Coeur d’Alene will report net income of $126.6 million this year, from $93.5 million in 2011, the analyst estimates show. Shares of the Coeur d’Alene, Idaho-based company slid 18 percent to $19.80 this year. They will rally 35 percent to $26.74 in 12 months, according to the average of seven analyst forecasts.

Pan American Silver Corp. (PAAS), based in Vancouver, will make $302.5 million next year, from $234.8 million in 2012, the mean of six analyst estimates shows. Shares of the company, which got 51 percent of its revenue from silver in 2011, fell 28 percent to $15.64 in New York trading since the start of January. They will rise 45 percent to $22.63 in the next 12 months, the average of 14 forecasts compiled by Bloomberg shows.
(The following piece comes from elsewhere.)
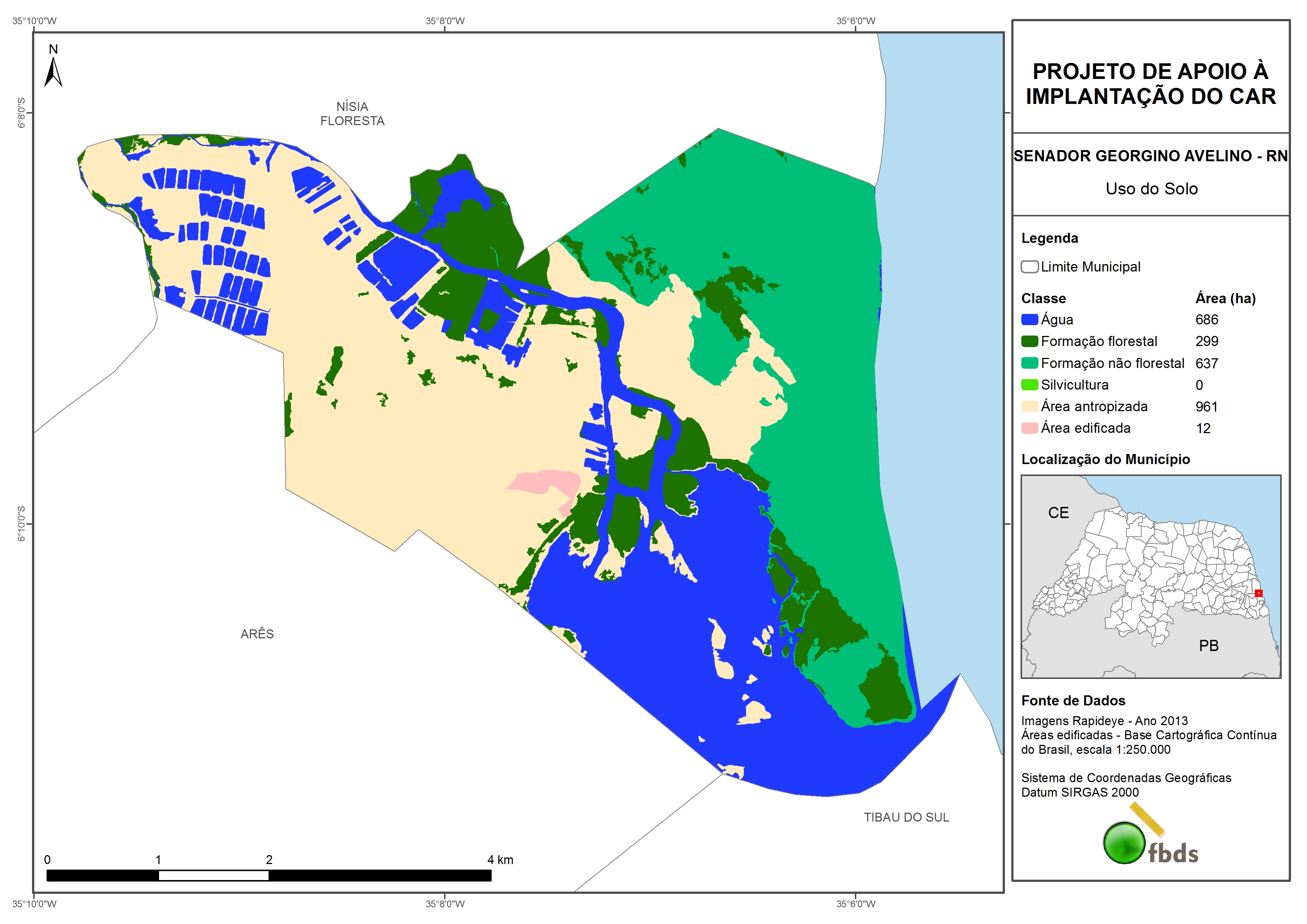Image resolution: width=1307 pixels, height=924 pixels.
Task: Click the red location marker on inset map
Action: 1259,593
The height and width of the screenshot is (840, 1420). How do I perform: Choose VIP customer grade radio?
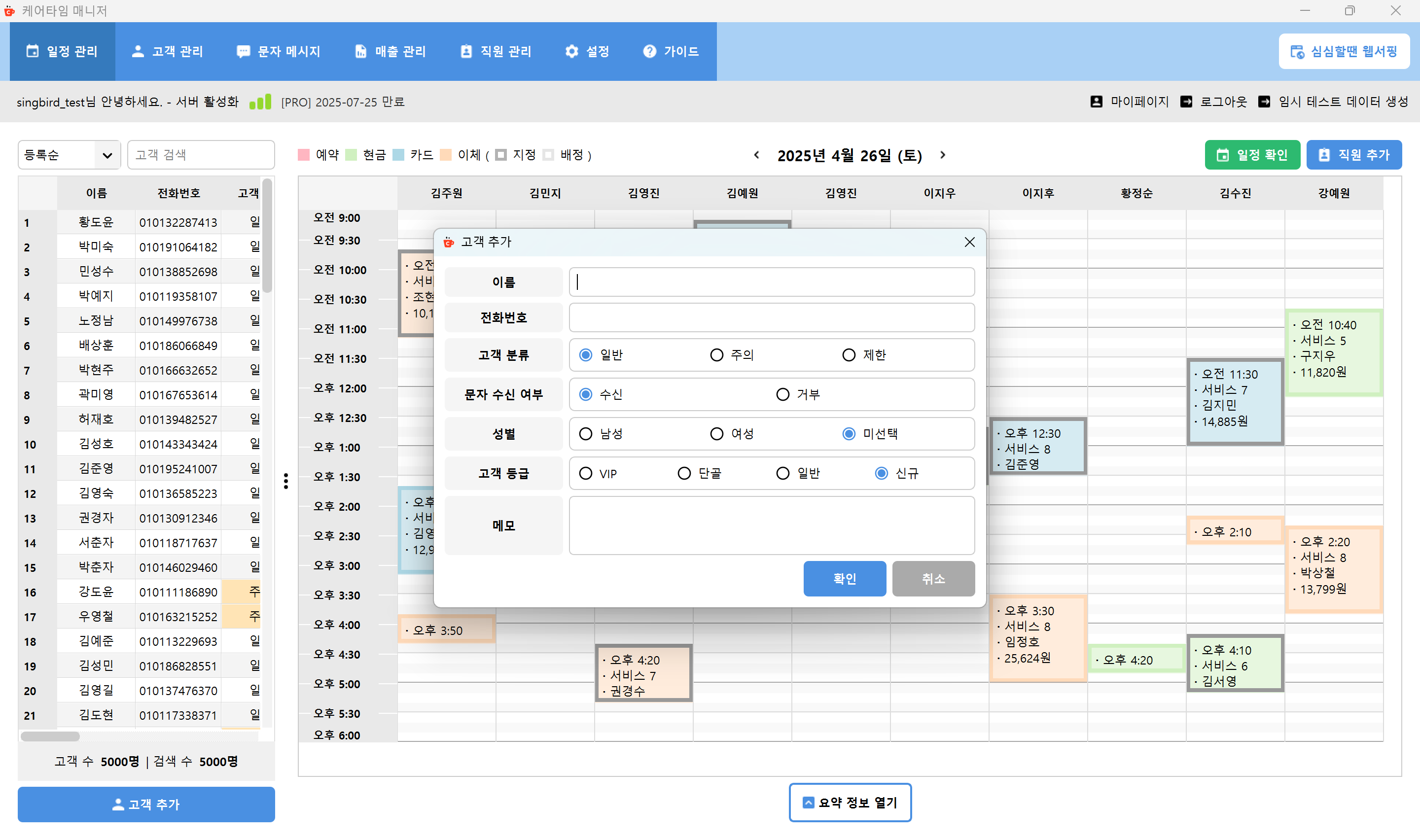tap(586, 473)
Fed policy makers pledged to do more if needed on Aug. 1 and ECB President Mario Draghi said July 26 he would do whatever it takes to preserve the 17-nation euro. Lower interest rates increase the allure of precious metals because they generally earn investors returns only through price gains.

“People like me who have tremendous confidence in silver and are invested in the market see it rising once the easing begins,” said Jeffrey Sica, the Morristown, New Jersey-based president of SICA Wealth Management, who helps oversee about $1 billion of assets. “I expect an acceleration in the fear trade. Most of the hedge funds who sold will be back once the market gathers momentum.”